In a column by Mark Shields June 18, it was incorrectly reported that Sen. John Glenn shot down 20 MiGs during the Korean War. The correct figure is three. We regret the error.
Pablo Picasso, never an especially big booster of things and persons American, said of him: "I am as proud of him as if he were my brother." That was 1962. Since then his fellow citizens have expressed their own pride by naming schools, streets and babies after him. Many are unaware that he was a Marine pilot who, in Korea, shot down some 20 MiGs. But virtually everyone knows John Glenn, genuine American hero. Now in his second term, Sen. Glenn may soon become a candidate for the 1984 Democratic presidential nomination, a possibility that excites some Democrats and terrifies a few Republicans.
Just about four years ago, Jimmy Carter's political strategist was scared stiff about running against Sen. Howard Baker in 1980. Baker, a "thoughtful moderate" with demonstrated appeal to Democrats and independents, was properly viewed as the strongest Republican opponent in a general election. Baker's problem, like that of so many moderates in a multi-candidate field, was to be the primaries. Thoughtful moderation, as a rule, does not produce political true believers. John Glenn could be either the 1984 Democratic Howard Baker or the 1984 John Kennedy.
Last week over lunch in his Senate office, Glenn talked about the presidency and about running for that office. Politically, his strengths and weaknesses are available for viewing in Ohio vote returns. In November 1974, Glenn carried all 88 Ohio counties in effectively ending the political career of his opponent, the Republican mayor of Cleveland. In November 1980, Jimmy Carter lost 78 Ohio counties and the state by 450,000 votes; Glenn lost one county and won re- election by 1.6 million votes. His primary record is not quite so impressive. In 1970, he lost a big lead and the Senate nomination to liberal Howard Metzenbaum, a Cleveland millionaire. In 1974, by a 54-to-46 percent margin, he defeated Metzenbaum, who had been appointed to the Senate six months earlier.

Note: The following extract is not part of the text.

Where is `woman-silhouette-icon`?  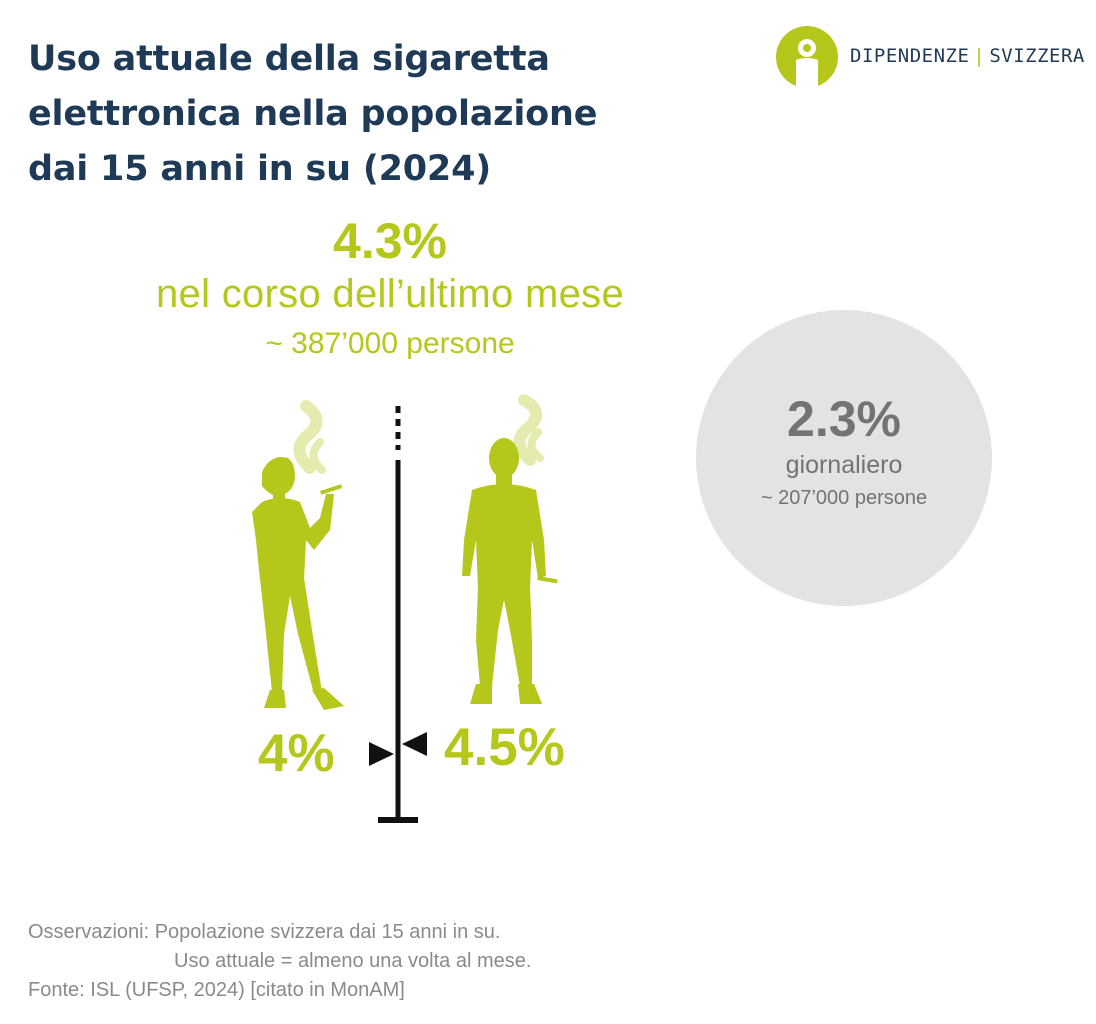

Glenn's interests in issues--strengthening government research and development, a stop to nuclear proliferation, improved aid to higher education (all of which he pursues with characteristic determination) --are not calculated to yank audiences to their feet. But, on government's positive contributions in agricultural and industrial research, Glenn is very emphatic. He criticizes the administration for "backing into the future." Of today's economic casualties, he says: "where the defenseless are concerned, compassion is at least as great a virtue as frugality."
Glenn is bullish about America's future. One North Carolina Democrat, after looking over the candidate field and watching Glenn sign hundreds of autographs at a state party dinner, is guardedly bullish on Glenn. "Wouldn't it be great to have help, instead of a drag, at the top of the ticket?" he mused, only to add that the Mondale staff follow-up was quite superior to Glenn's.
In 1984, the Democrats, whose nominees have only once won a majority of the national vote since FDR, may pass over John Glenn just as the Republicans passed over Howard Baker. If that happens shed no tears for John Glenn. He is not a totally accomplished politician, which could mean he might not be a very effective president. But John Glenn, unlike some presidential candidates and a few recent presidents, knows who he is. He's "comfortable" with himself.